Either way, it's a rubbish thing to say, you never know what is going on in someone's life. I'd imagine caring for a parent with dementia for 10 years would probably be up there in terms of stress and exceed caring for an easy-going NT child with no physical health problems. Just as caring for a child with SEN or health problems is probably infinitely more stressful than what most people would ever experience at work. It's not a competition.

MissWilmottsGhost · 16/10/2017 13:11

Some people like to blame all their woes on their children. Children they chose to have and claim to love. It was one of the most infuriating and upsetting aspects of infertility IME, and I promised myself that I would never do it if I was ever fortunate enough to have a child.

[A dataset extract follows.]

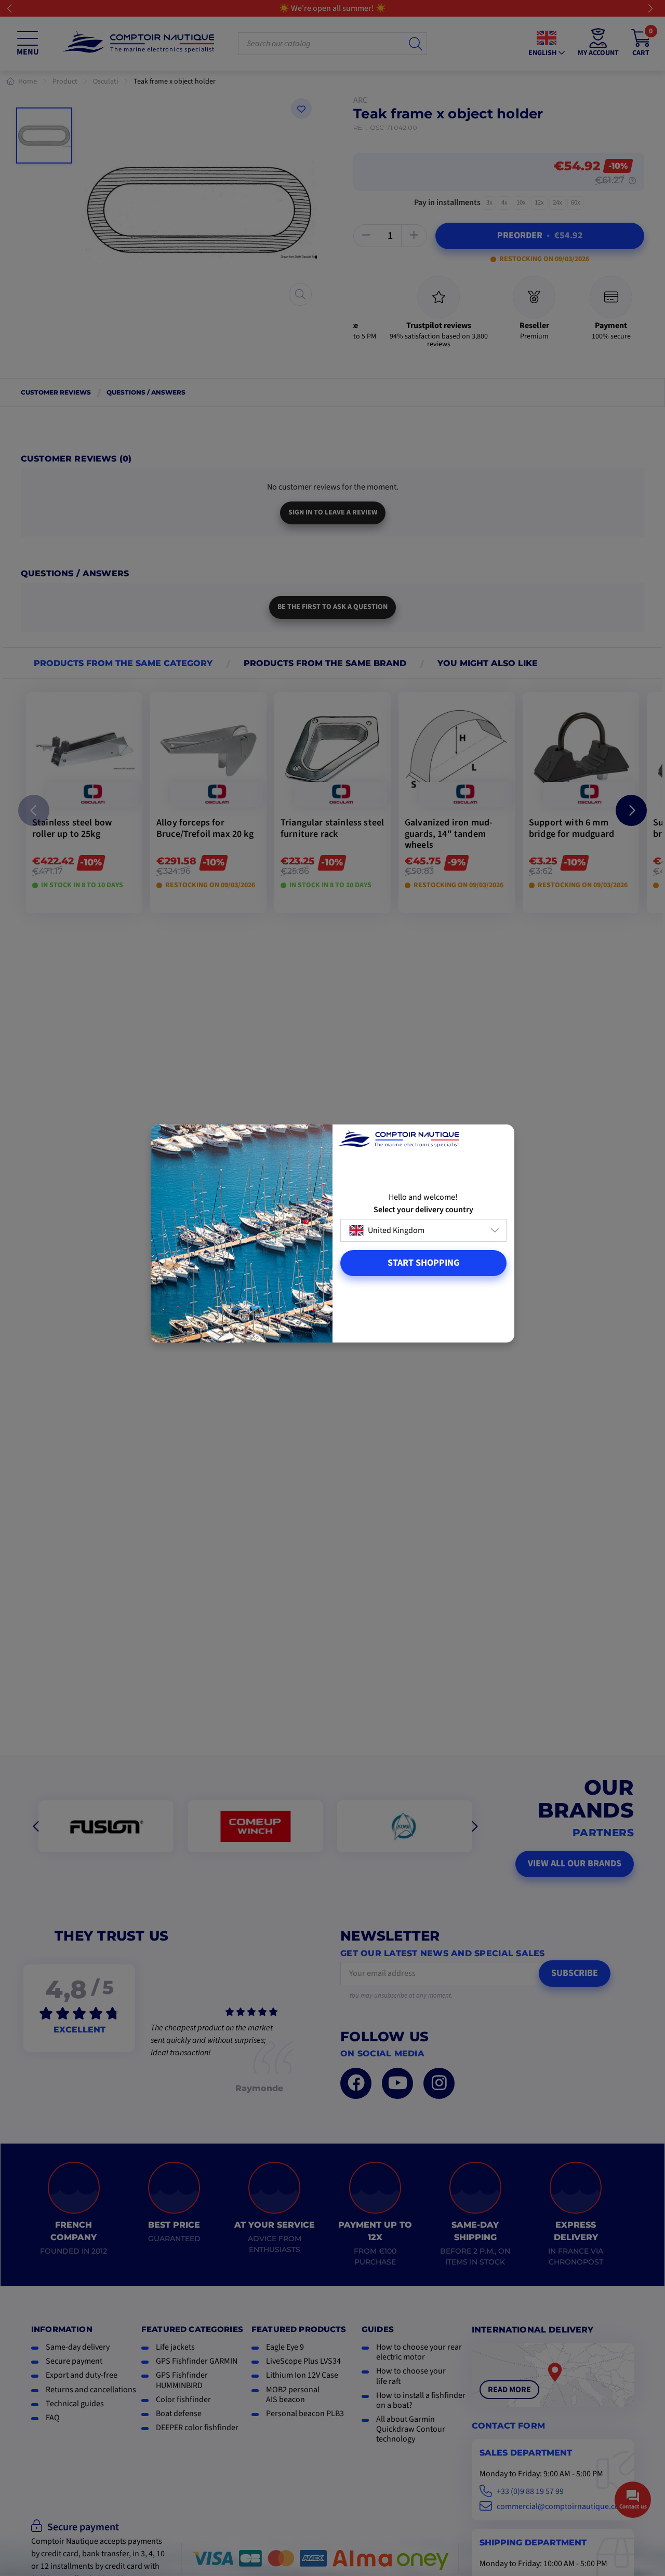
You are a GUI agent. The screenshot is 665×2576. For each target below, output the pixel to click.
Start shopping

I will never tell my lovely DD that she made me fat, or wrinkly, or gave me grey hair, or costs me so much money, or stops me having holidays or whatever Angry

DunkMeInTomatoSoup · 16/10/2017 13:11

But you wake up trinity with every noise? I tell you, I never fully go to sleep. I'd kill for 8 hours. I've always got one eye and one ear open.

TrinityTaylor · 16/10/2017 13:13

No never wake up unless there is REALLY loud noises or one of them comes and gets me. I suppose that's just me though and I've always been a heavy sleeper. I'm a LP and think i've been lucky they've always been amazing sleepers but no i've never experienced the one eye open thing. I don't think i could function, i've a thyroid condition and i'd be dead on my feet!!!!